I'm trying to read Undergraduate Algebraic Geometry by Miles Reid and I am having some difficulty understanding some of his statements. Specifically I'm trying to solve problem 1.3 which is to prove thay every conic in $\mathbb{R^2}$ can be put to one of the following forms by means of an affine transformation:
Ellipse;
parabola;
hyperbola;
the empty set;
a line ( $x=0$ );
a pair of lines ($xy=0$ );
parallel lines ( $x(x-1)=0$ );
'double line' ( $x^2=0$)
Now, he gives a definition of an affine transformation $T$ in this space in terms of a 2×2 invertible matrix A, and a translation vector B, i.e. an affine transformation is one that has the form $T(x)=Ax+B$, where $ x \in \mathbb{R^2}$
I thought maybe I could somehow apply this to the general equation for a conic, i.e. $ax^2+bxy+cy^2+dx+ey+f$, but I'm not sure how to do that or if it even makes any sense.
Any suggestions, hints or clarifications are appreciated.
Best Answer
I find it a bit easier to work with homogeneous coordinates and matrices for this.

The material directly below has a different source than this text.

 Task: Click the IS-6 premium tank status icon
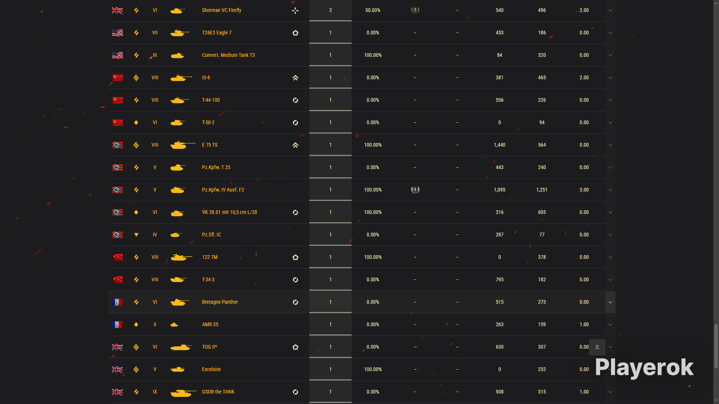[x=295, y=78]
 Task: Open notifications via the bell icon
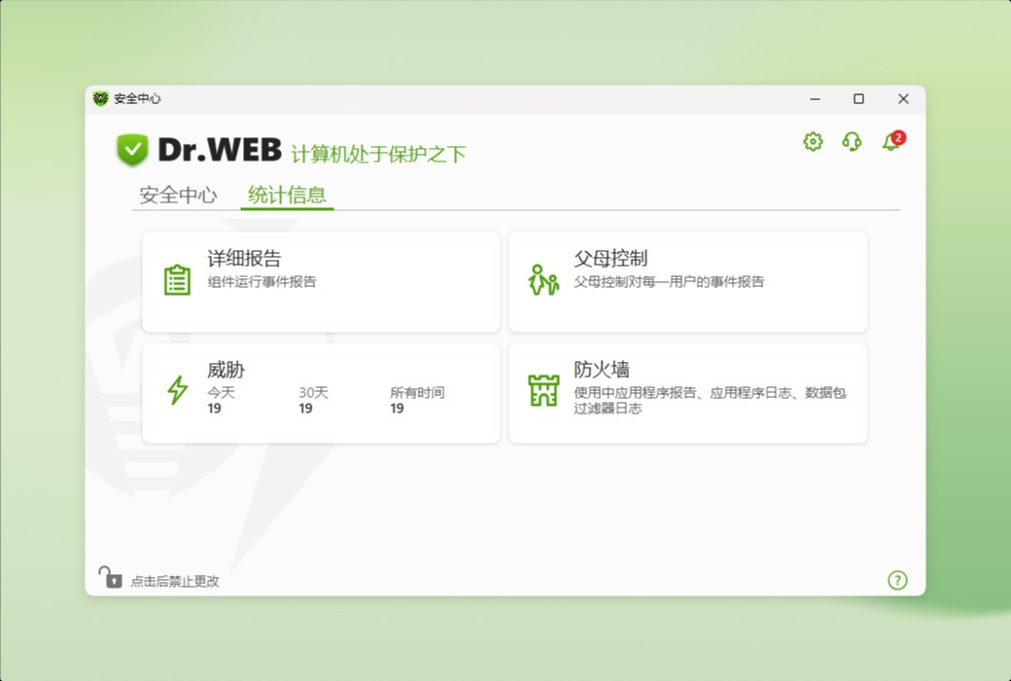point(889,143)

In the following, I use lower-case bold letters to represent homogenous vectors and a tilde to indicate their corresponding inhomogeneous coordinate tuples.
Your general conic equation can be written as $$\mathbf x^TC\mathbf x = \begin{bmatrix}x&y&1\end{bmatrix} \begin{bmatrix} a&\frac b2&\frac d2 \\ \frac b2 & c & \frac e2 \\ \frac d2&\frac e2&f \end{bmatrix} \begin{bmatrix}x\\y\\1\end{bmatrix} = 0.$$ If you have an invertible point transformation $\mathbf x' = M\mathbf x$, then $$\mathbf x^TC\mathbf x = (M^{-1}\mathbf x')^TC(M^{-1}\mathbf x') = \mathbf x'^T(M^{-T}CM^{-1})\mathbf x',$$ so the conic’s matrix transforms as $C' = M^{-T}CM^{-1}$.
The invertible affine transformation $\tilde{\mathbf x} = A\tilde{\mathbf x}'+\tilde{\mathbf t}$ (note that I’m inverting your transformation for simplicity) can be represented by the $3\times 3$ matrix $$M^{-1} = \left[\begin{array}{c|c} A & \tilde{\mathbf t} \\ \hline \mathbf 0^T & 1\end{array}\right]$$ so that $\mathbf x = M^{-1}\mathbf x'$. Writing $C$ in block form as $$C = \left[\begin{array}{c|c} Q & \tilde{\mathbf b} \\ \hline \tilde{\mathbf b}^T & f \end{array}\right],$$ which corresponds to the form $\tilde{\mathbf x}^TQ\tilde{\mathbf x}+2\tilde{\mathbf b}^T\tilde{\mathbf x}+f = 0$ of the general conic equation, we then have $$M^{-T}CM^{-1} = \left[\begin{array}{c|c} A^T & \mathbf 0 \\ \hline \tilde{\mathbf t}^T & 1\end{array}\right] \left[\begin{array}{c|c} Q & \tilde{\mathbf b} \\ \hline \tilde{\mathbf b}^T & f \end{array}\right] \left[\begin{array}{c|c} A & \tilde{\mathbf t} \\ \hline \mathbf 0^T & 1\end{array}\right] = \left[\begin{array}{c|c} A^TQA & A^T(Q\tilde{\mathbf t}+\tilde{\mathbf b}) \\ \hline (Q\tilde{\mathbf t}+\tilde{\mathbf b})^T A & \mathbf t^TC\mathbf t \end{array}\right].$$ There are several things to note here: the quadratic part of the equation represented by $Q$ is only affected by the linear part of the affine transformation; the new constant term is the left-hand side of the untransformed equation evaluated at $\mathbf t$, the translation part of the transformation; and the signs of $\det C$ and $\det Q$ are preserved by affine transformations. If you examine the signs of these determinants for a canonical example of each the types of conics that you’ve listed, you’ll find that the combination of signs determines the type of conic—opposite signs for an ellipse, $\det Q=0$ and $\det C\ne0$ for a parabola, $\det C=0$ and $\det Q\lt0$ for a pair of intersecting lines, and so on. In fact, $\det Q$ is a multiple of the discriminant of the conic equation. It’s a bit tedious, but not very difficult, to work out appropriate transformations to bring an arbitrary conic into one of these canonical forms. (You might need to use the fact that a real symmetric matrix is orthogonally diagonalizable to prove existence of $A$ in all cases.) For example, $\det Q\ne0$ for any central conic, so the linear terms in the equation of a central conic can be eliminated by choosing $\tilde{\mathbf t} = -Q^{-1}\tilde{\mathbf b}$.